»»

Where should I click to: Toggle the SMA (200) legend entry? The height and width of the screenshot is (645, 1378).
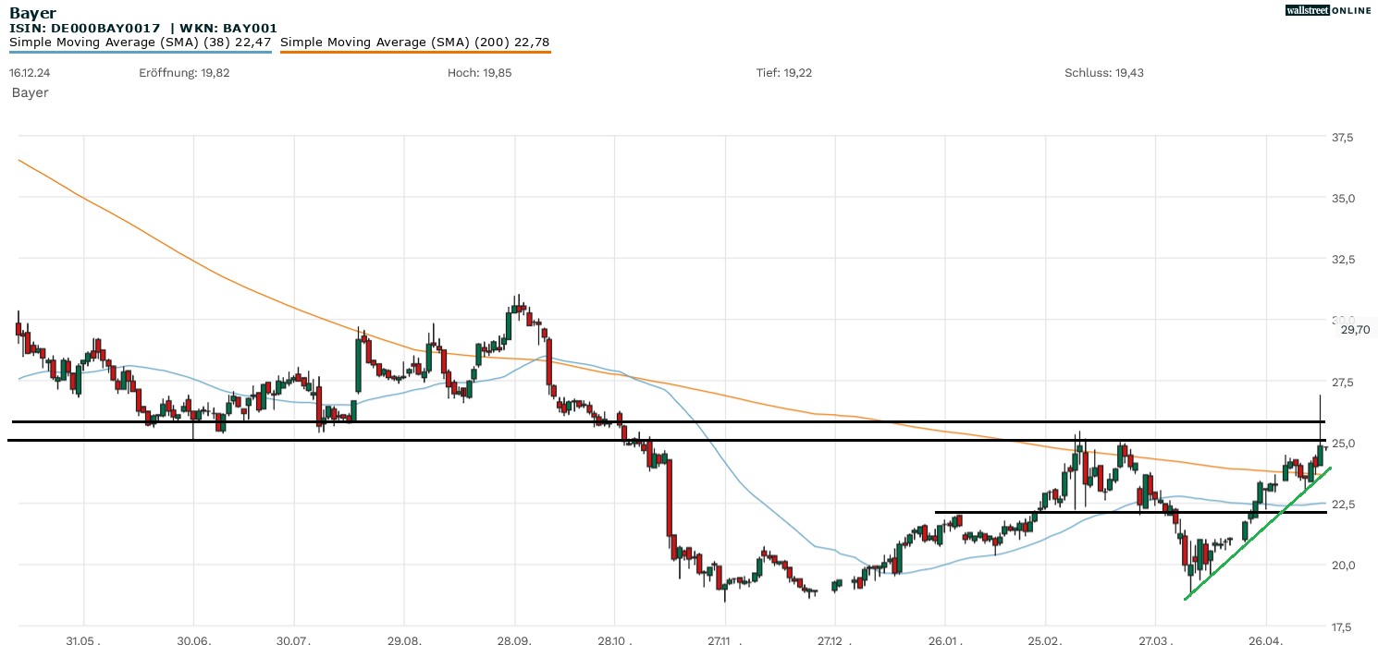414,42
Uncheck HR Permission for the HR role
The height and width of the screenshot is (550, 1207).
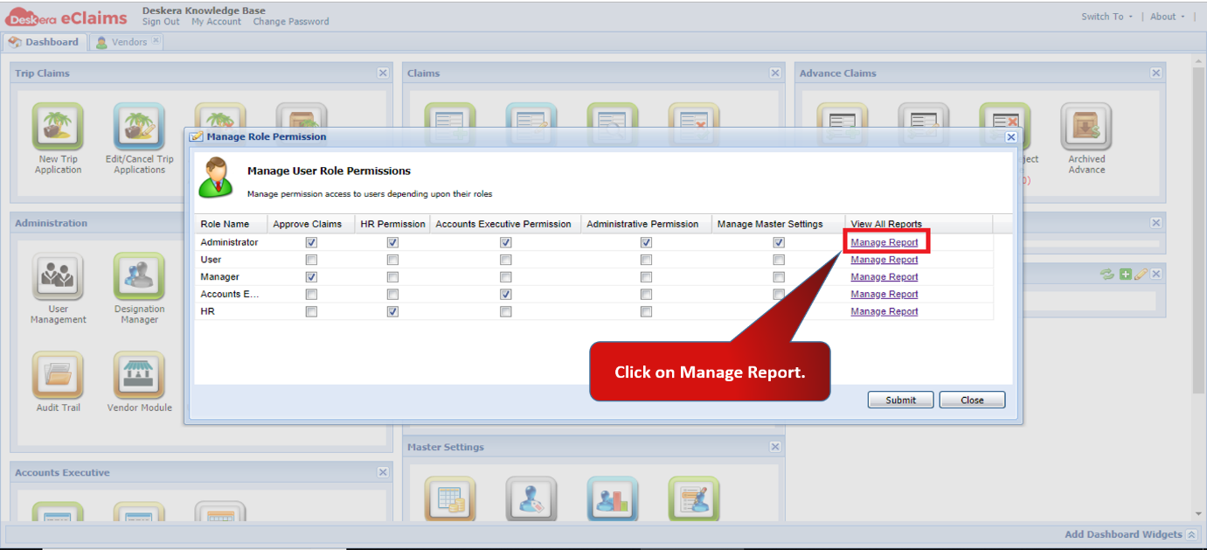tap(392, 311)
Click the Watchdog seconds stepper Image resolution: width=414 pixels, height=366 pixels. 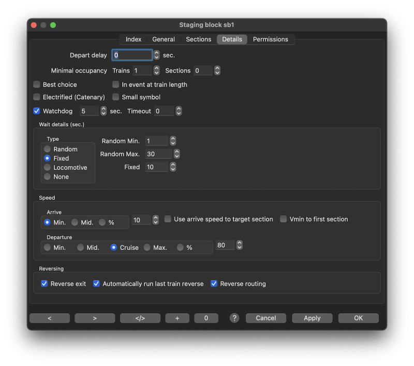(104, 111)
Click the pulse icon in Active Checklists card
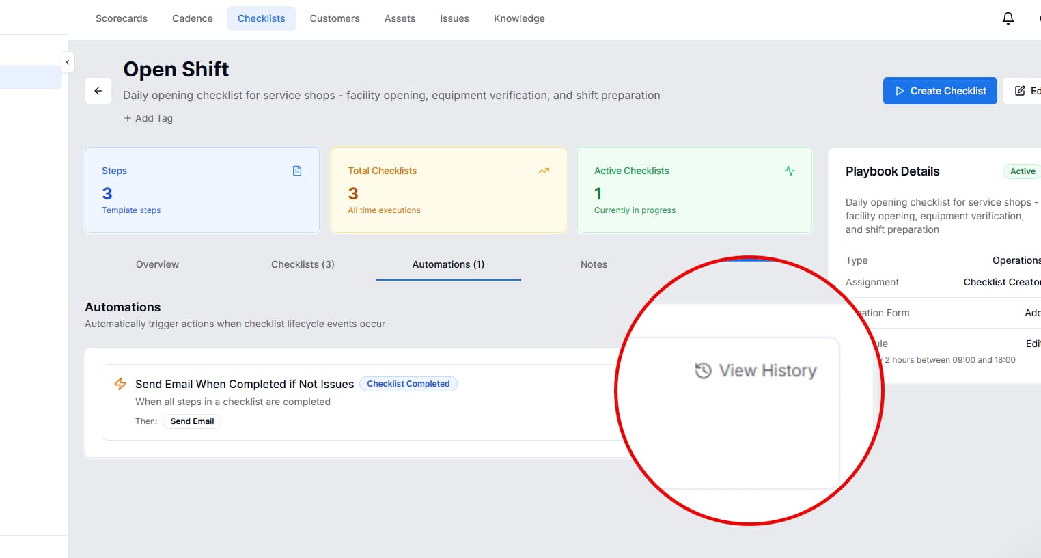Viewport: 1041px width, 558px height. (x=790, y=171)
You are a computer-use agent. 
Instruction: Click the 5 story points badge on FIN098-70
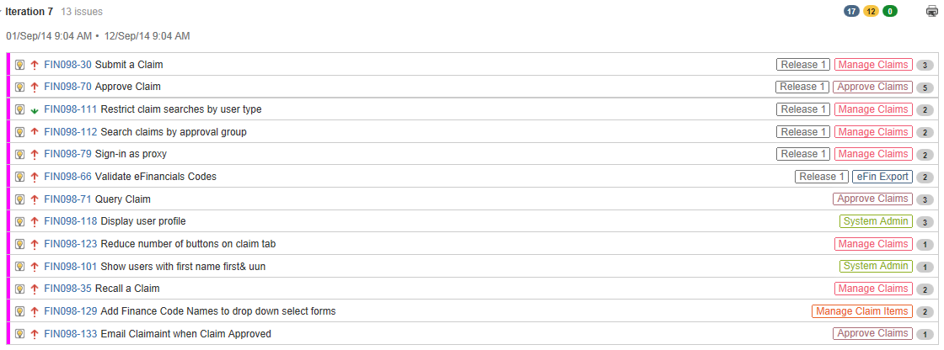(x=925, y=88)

««

● **Exercise**
Give again, word for word, the line containing "Click the pulse" and every line after it to the end of the records; leave out the pictures.

● **Response area**
Click the pulse icon in Active Checklists card
Viewport: 1041px width, 558px height. (x=790, y=171)
You are a computer-use agent. 
Instruction: Click the 5 story points badge on FIN098-70
(x=925, y=88)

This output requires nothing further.